→ Selected passage
##############################

Monday, 12 January 2009

Professional distance

It's a well known fact that emergency services personnell tend to maintain a professional distance from their patients, in order to carry out their job without becoming emotionally involved. Certainly, if I were to allow myself to think too deeply about some of the calls I deal with, I would certainly not be able to cope.

However, I never thought I would keep this barrier up when I was off-duty. I'm not saying I'm heartless and don't allow myself to care, but I received some shocking news about one of my closest friends, Jack, yesterday, and I didn't react. My other friends were devastated, crying and talking about it constantly. I, on the other hand, dealt with the news calmly and got on with my evening. I'm not sure if it's because I haven't physically seen Jack to confirm that yes, he is seriously ill, or just that I can't let my guard down. But either way, I don't seem to be able to allow myself to cry. Instead of talking about my friend it's almost like I'm referring to a patient. I'm not seeing Jack, I'm seeing his illness and the symptoms.

In a way, it's good that I know I have developed this ability to distance myself from distressing situations. But in another, more personal way, I seem to have lost the ability to care about my loved ones.


caramaena said...

Or alternatively, you care a great deal and your unconscious mind is familiar with this coping mechanism - so it goes into auto-pilot to allow you time to process the sad news.

Sorry to hear your friend is ill.

Anonymous said...

It might just be something as simple as you have spoken to so many people or family members who are gravely ill and you just see it as another clinical case.

OK this might be a crap analogy but I guess Ferrari mechanics who work on Ferrari cars probably don’t appreciate the beauty of the cars they work on as much as the owners because they see it from a different perspective.

So it does not make you cold hearted at all. It just means you are able to look at it rationally and objectively for what it is. Hope that makes sense.

##############################

→ Data shown
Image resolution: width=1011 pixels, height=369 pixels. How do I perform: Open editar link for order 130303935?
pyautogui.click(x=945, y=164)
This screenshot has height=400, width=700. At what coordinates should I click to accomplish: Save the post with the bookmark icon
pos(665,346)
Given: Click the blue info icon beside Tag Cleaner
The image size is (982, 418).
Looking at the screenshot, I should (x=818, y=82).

##############################

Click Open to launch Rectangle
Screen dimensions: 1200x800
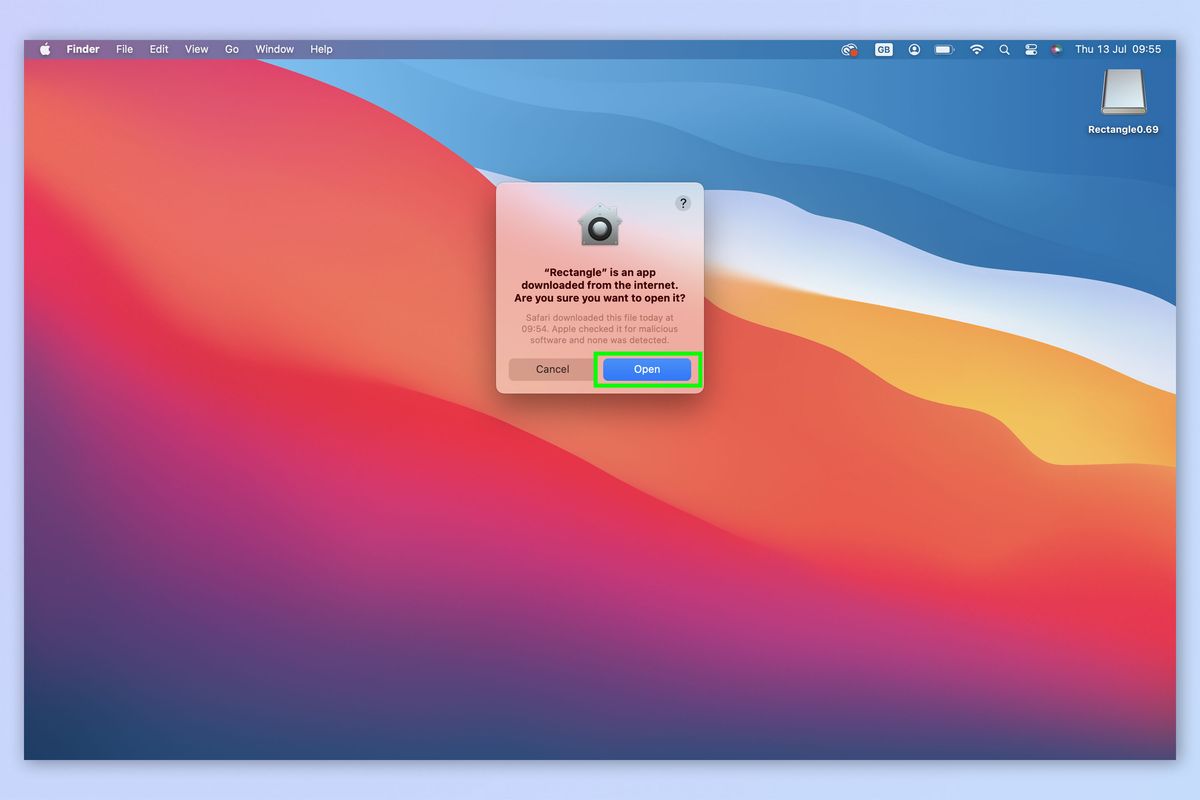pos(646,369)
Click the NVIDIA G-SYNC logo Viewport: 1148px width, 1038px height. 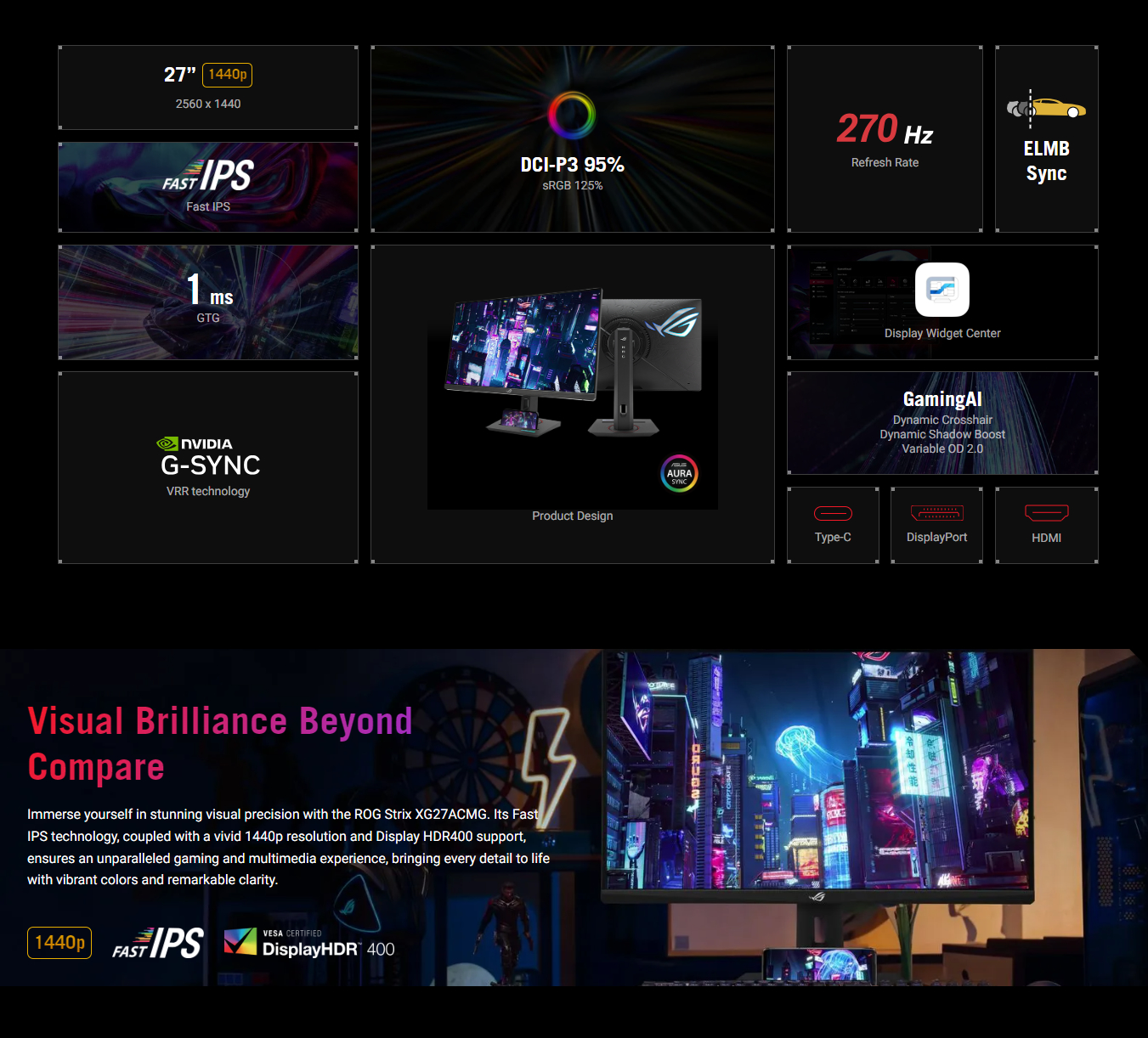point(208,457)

##############################

→ What needs to be done
Please print the part of the "Professional distance" post from "Anonymous said..." to "that makes sense.", word for word.

→ Solved exercise
Anonymous said...

It might just be something as simple as you have spoken to so many people or family members who are gravely ill and you just see it as another clinical case.

OK this might be a crap analogy but I guess Ferrari mechanics who work on Ferrari cars probably don’t appreciate the beauty of the cars they work on as much as the owners because they see it from a different perspective.

So it does not make you cold hearted at all. It just means you are able to look at it rationally and objectively for what it is. Hope that makes sense.